[SOURCE]
__________________________________________________

We’ve had the pleasure of watching Norway grace the Eurovision stage for over half a century now. Since their first apearance in 1960, the Norwegians have won three times. They also hold pretty much every Eurovision record in the book, though this isn’t always a good thing. Their records include some to be proud of—like “the most votes in Eurovision history”, winning 387 points with Alexander Rybak and having the biggest gap between first and second place. And then there are the records to be ashamed of—like “the most nul points” and “the most last place finishes in a final”. Oh Norway, Eurovision wouldn’t be the same without you!
Finals Qualified for since 2008: 2008, 2009, 2010, 2012, 2013
2013: Margaret Berger with “I Feed You My Love”, 4th place with 191 points
2012: Tooji with “Stay”, 26th place with 7 points
2011: Stella Mwangi with “Haba Haba”, 17th place (semi final 1) with 30 points
2010: Didrik Solli-Tangen with “My Heart Is Yours”, 20th place with 35 points
2009: Alexander Rybak with “Fairytale”, 1st place with 387 points
2008: Maria Haukaas Storeng with “Hold On Be Strong”, 5th place with 182 points
How many times did Stella Mwangi get us all to sing “Haba Haba” in 2011? 12 times
How often did Tooji hip thrust during his performance at the Final in 2012? 32 times
How many times did Alexander Rybak play that same violin riff in 2009? 7 times
How many points has Norway given to Sweden in the Finals? 292 points
How many points has Sweden given to Norway in the Finals? 184 points
Best scoring entry:
Alexander Rybak with “Fairytale”, 1st place with 387 points
“Fairytale” by Alexander Rybak. Do we need to say more? Not only is this Norway’s highest scoring entry, but it is the entry that has been written in the history books as the highest scoring song at Eurovision EVER. Norway has brought so much to the contest like electro-pop princesses and rebellious models, but who’d have thought it would be the smiley guy with a gingerbread house backdrop and a violin that would have us picking up the phone and voting for Norway?! Maybe not many at first, but once you watch his performance and end up with the chorus stuck in your head for the next few hours, you begin to see why.
Memorable lyrics: “I’m in love with a fairytale even though it hurts, ‘Cause I don’t care if I lose my mind I’m already cursed” I’m sure we all blast out those lyrics whenever we get out hands on a violin!

__________________________________________________

[DATASET EXTRACT]
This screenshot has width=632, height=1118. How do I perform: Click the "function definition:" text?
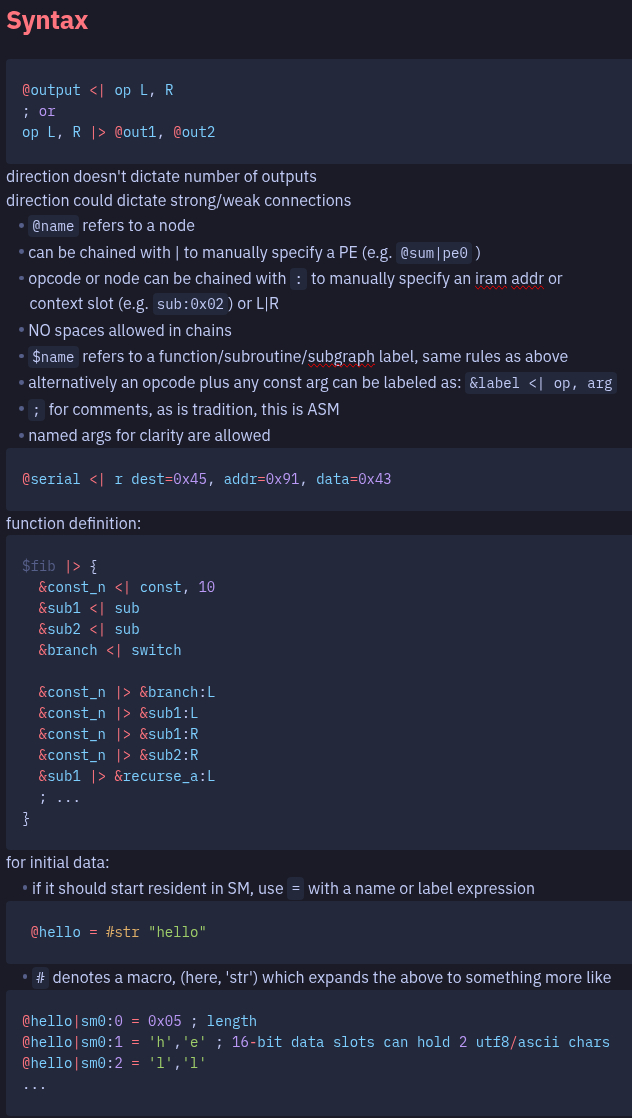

__________________________________________________

[TASKS TO COMPLETE]
• a. List every song title the Norway Eurovision text gives for Norway's entries from 2008 through 2013.
• b. Rewrite the Norway Eurovision text from the words "We’ve had the" through "same without you!", substituting "Norge" for each "Norway".
The lines have no connection to the Norway Eurovision text.

[ANSWERS TO THE EXERCISE]
• a. "I Feed You My Love," "Stay," "Haba Haba," "My Heart Is Yours," "Fairytale," "Hold On Be Strong"

• b.
We’ve had the pleasure of watching Norge grace the Eurovision stage for over half a century now. Since their first apearance in 1960, the Norwegians have won three times. They also hold pretty much every Eurovision record in the book, though this isn’t always a good thing. Their records include some to be proud of—like “the most votes in Eurovision history”, winning 387 points with Alexander Rybak and having the biggest gap between first and second place. And then there are the records to be ashamed of—like “the most nul points” and “the most last place finishes in a final”. Oh Norge, Eurovision wouldn’t be the same without you!